Chômage : “Emmanuel Macron cherche à radicaliser l’électorat de Marine Le Pen”
Planet : Sur le plan électoral, une telle réforme fait-elle sens ? A qui Emmanuel Macron cherche-t-il à parler ?
Raul Magni-Berton : Naturellement, Emmanuel Macron s’adresse d’abord à son propre électorat. Celui-ci n’a pas radicalement changé : il s’agit d’une partie de la population plutôt riche et également plutôt âgée ; composée pour partie de fonctionnaires plutôt bien lotis. Il importe cependant de noter que son cœur électoral demeure moins âgé que celui des Républicains et de Valérie Pécresse.
Ceci étant, je demeure convaincu qu’Emmanuel Macron cherche aussi - et peut-être même avant tout - à parler aux électeurs de Marine Le Pen. Il s’agit de leur faire peur pour les mobiliser car il a, à ses yeux au moins, tout intérêt à faire face à la candidate du Rassemblement national au deuxième tour de l’élection présidentielle. Depuis le début du quinquennat, il a entrepris de renforcer la conviction des électeurs du RN avec des annonces et des politiques comparables.
En France, l’élection à deux tours engendre une forme de monotonie. C’est d’ailleurs l’une de ses propriétés étudiée dans le domaine universitaire. Concrètement, cela signifie qu’il y a parfois intérêt à déplaire à certains électeurs pour s’assurer de gagner les élections.

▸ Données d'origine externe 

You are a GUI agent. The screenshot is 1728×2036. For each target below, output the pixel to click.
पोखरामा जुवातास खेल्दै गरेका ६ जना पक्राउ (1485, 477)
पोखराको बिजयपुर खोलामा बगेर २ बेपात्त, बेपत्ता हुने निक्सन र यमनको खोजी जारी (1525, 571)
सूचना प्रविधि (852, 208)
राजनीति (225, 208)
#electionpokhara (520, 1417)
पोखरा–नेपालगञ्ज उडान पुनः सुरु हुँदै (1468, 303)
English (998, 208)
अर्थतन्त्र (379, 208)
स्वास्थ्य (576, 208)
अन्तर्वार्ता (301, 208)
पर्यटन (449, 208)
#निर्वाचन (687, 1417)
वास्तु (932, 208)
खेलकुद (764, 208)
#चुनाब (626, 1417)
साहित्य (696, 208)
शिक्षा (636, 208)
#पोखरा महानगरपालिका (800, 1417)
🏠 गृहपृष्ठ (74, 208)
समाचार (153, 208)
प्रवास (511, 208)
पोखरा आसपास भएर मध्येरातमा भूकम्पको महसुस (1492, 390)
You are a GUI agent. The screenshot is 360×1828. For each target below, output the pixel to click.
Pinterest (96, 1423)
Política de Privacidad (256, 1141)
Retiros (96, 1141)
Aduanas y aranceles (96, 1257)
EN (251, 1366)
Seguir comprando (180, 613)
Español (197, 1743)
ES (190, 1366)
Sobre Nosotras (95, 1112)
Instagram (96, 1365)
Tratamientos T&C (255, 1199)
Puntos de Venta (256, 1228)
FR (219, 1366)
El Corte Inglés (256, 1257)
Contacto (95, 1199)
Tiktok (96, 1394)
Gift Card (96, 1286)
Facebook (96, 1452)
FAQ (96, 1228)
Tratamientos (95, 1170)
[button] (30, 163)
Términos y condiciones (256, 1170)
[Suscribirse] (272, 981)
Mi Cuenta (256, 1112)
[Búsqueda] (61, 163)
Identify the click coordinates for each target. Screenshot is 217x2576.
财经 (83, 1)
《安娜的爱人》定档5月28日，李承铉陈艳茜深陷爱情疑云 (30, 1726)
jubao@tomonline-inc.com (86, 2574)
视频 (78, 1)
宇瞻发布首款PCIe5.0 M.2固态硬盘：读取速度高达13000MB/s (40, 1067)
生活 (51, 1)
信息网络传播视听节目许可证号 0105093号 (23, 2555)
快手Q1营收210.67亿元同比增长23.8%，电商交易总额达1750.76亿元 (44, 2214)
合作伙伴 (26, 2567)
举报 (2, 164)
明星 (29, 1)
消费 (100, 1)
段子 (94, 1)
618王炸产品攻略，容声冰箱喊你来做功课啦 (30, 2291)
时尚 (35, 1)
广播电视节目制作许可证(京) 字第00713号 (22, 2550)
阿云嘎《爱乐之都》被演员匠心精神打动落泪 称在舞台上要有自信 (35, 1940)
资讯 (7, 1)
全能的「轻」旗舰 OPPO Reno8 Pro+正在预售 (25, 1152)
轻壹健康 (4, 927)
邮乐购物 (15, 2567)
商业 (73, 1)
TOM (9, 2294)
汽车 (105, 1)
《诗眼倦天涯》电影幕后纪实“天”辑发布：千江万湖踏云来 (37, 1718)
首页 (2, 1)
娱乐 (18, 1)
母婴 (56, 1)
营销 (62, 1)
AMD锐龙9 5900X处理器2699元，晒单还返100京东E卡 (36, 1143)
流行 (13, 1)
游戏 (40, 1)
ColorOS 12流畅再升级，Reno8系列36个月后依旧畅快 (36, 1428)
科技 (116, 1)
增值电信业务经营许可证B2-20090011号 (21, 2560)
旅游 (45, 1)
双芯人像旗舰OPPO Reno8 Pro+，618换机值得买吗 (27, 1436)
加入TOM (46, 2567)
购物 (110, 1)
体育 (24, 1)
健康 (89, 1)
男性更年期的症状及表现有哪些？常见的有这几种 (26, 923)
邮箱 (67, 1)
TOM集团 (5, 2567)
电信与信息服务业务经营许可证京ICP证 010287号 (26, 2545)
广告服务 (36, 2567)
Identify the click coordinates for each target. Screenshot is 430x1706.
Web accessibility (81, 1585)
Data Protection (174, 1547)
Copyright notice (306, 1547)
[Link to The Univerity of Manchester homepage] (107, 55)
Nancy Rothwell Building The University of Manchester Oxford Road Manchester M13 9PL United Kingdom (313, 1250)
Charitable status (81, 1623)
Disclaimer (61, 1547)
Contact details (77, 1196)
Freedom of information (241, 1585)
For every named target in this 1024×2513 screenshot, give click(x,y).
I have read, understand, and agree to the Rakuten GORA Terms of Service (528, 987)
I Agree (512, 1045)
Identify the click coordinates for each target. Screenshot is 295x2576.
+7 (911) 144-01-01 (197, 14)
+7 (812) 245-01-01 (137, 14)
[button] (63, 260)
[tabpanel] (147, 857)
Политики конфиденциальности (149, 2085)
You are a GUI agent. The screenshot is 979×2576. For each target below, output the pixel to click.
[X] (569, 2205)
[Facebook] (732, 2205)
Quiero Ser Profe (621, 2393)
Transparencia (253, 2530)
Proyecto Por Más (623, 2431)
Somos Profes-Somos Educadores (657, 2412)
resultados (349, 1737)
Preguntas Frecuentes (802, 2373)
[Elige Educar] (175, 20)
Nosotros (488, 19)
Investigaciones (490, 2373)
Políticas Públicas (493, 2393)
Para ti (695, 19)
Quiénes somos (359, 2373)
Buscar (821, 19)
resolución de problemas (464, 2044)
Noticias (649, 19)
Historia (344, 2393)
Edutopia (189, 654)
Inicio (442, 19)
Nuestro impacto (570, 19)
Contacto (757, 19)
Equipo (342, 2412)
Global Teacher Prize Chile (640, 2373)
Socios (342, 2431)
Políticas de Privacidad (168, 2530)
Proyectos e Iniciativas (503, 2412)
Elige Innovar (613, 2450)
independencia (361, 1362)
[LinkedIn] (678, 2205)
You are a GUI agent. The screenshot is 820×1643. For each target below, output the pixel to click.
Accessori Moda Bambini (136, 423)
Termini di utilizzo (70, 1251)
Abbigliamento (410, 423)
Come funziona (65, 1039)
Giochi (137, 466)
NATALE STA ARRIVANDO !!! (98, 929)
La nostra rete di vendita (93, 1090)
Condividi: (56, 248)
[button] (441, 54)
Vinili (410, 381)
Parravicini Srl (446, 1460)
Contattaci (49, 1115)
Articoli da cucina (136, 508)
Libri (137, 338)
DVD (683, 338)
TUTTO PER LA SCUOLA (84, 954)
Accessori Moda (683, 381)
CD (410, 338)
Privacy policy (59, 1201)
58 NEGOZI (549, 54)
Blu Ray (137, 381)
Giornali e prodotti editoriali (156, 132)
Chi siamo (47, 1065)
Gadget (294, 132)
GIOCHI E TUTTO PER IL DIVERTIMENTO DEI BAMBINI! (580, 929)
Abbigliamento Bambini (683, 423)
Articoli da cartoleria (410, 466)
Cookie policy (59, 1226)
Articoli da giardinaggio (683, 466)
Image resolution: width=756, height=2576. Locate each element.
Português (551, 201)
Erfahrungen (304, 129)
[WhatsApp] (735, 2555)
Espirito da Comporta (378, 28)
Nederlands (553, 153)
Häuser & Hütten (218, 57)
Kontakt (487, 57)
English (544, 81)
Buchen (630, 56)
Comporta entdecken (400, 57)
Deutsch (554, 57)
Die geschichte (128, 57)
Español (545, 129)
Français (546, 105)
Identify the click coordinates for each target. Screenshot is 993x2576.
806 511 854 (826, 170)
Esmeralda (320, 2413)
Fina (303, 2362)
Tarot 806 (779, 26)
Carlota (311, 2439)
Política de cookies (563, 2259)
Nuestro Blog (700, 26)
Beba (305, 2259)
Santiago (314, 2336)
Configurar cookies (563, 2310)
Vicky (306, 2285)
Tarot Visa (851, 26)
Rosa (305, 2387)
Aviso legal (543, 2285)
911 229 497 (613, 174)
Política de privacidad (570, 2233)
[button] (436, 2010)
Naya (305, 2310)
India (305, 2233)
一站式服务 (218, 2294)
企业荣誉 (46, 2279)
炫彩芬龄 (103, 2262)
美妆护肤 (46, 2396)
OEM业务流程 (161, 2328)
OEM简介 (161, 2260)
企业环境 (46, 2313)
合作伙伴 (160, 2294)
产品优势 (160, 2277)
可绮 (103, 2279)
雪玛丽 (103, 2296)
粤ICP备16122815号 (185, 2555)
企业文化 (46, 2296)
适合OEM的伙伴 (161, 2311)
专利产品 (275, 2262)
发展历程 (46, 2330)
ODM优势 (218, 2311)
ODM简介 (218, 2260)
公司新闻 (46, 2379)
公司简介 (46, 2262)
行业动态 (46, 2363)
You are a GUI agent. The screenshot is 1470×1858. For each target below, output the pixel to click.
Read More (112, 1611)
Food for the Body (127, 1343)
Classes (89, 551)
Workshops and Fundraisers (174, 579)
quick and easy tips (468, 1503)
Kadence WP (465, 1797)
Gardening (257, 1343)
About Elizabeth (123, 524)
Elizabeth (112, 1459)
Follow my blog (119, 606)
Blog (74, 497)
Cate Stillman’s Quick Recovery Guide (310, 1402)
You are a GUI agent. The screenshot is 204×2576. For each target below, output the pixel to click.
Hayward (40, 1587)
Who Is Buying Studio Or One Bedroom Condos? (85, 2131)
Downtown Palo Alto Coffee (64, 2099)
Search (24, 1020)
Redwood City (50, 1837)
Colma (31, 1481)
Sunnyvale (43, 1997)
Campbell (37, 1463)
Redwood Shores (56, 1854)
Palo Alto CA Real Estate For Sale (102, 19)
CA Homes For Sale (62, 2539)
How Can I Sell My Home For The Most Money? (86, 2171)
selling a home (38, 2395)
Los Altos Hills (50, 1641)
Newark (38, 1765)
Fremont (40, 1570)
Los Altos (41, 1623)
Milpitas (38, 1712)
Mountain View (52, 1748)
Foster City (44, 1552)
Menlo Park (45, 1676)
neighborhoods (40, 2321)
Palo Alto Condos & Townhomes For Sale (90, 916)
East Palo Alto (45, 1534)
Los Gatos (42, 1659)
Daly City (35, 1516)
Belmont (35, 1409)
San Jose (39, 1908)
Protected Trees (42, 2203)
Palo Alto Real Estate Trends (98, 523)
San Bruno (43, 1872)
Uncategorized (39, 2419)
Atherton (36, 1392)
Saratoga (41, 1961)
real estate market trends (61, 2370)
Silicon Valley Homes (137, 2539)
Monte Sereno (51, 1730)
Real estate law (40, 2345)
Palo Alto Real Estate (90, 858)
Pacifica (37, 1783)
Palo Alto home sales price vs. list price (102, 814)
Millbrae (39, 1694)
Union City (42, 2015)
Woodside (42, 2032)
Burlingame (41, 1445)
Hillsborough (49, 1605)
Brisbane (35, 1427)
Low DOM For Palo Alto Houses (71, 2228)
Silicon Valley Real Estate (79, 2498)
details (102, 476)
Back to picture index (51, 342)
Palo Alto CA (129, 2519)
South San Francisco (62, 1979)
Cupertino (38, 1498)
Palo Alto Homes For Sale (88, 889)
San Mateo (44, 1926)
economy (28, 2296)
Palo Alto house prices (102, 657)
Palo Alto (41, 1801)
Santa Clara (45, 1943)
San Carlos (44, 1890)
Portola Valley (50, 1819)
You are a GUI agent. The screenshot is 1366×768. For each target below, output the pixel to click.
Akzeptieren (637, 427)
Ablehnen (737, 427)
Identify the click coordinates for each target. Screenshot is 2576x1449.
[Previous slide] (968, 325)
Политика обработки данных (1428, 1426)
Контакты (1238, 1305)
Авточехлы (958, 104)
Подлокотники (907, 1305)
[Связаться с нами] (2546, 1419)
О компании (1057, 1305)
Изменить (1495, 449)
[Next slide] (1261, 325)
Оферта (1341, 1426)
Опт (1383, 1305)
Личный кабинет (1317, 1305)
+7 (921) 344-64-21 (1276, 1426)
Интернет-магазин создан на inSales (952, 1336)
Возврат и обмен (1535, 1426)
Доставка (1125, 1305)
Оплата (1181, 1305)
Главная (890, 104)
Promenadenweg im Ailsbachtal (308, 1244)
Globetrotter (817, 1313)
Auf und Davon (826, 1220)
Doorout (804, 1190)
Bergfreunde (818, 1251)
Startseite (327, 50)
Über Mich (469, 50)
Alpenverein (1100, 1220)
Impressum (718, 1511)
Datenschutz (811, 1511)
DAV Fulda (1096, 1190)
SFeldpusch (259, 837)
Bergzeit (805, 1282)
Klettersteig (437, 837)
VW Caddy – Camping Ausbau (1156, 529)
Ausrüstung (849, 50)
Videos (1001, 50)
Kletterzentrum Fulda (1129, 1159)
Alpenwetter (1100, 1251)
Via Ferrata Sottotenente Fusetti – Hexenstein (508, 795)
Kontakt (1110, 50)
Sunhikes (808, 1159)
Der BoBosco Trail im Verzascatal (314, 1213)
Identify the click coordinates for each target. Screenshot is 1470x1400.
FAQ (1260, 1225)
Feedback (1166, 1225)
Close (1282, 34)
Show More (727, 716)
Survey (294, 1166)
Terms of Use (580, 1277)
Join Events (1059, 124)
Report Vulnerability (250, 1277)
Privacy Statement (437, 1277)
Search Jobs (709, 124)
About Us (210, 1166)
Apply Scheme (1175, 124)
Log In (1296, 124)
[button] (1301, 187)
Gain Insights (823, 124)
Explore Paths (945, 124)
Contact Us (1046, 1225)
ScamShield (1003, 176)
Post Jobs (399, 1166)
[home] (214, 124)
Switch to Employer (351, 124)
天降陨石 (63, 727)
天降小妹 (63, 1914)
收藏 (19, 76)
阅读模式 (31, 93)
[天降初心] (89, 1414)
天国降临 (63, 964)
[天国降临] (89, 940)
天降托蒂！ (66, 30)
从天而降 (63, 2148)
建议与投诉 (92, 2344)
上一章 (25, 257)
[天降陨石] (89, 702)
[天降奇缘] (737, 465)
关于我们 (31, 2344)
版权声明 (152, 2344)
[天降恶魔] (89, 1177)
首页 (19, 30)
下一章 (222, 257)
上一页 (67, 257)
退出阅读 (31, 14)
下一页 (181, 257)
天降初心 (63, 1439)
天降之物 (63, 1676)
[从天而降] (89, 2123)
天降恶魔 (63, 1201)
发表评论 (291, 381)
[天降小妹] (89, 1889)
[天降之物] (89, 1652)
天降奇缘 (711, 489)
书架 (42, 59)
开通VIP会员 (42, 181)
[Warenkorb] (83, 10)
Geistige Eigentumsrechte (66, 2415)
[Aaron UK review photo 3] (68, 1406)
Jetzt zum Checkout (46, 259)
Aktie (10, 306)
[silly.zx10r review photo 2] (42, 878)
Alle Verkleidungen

Emmanuel Macron préfère aujourd’hui repousser un certain nombre des gens qui pourraient peut-être voter pour lui pour s’assurer un adversaire moins dangereux au second tour.
Chômage : “Si l’incitation est trop lourde, elle poussera les chômeurs à ne pas demander leurs aides”
Planet : Que dire, enfin, de l'efficience d'une telle mesure, sur le plan économique ? Le contrôle des chômeurs s'avère-t-il efficace pour réduire le taux de chômage ?
Raul Magni-Berton : Plusieurs études empiriques s’interrogent précisément sur ce sujet. Dans les faits, leurs résultats sont assez difficiles à interpréter… puisque c’est moins la nature même de la mesure qui peut poser problème que son application.
En général, une incitation au travail est efficace quand il s’agit de faire reculer le chômage. Du moins… quand elle est bien construite. Si elle engendre des démarches trop lourdes pour les demandeurs d’emplois, elle n’a pas cet effet : elle devient alors une incitation à ne pas demander ses aides.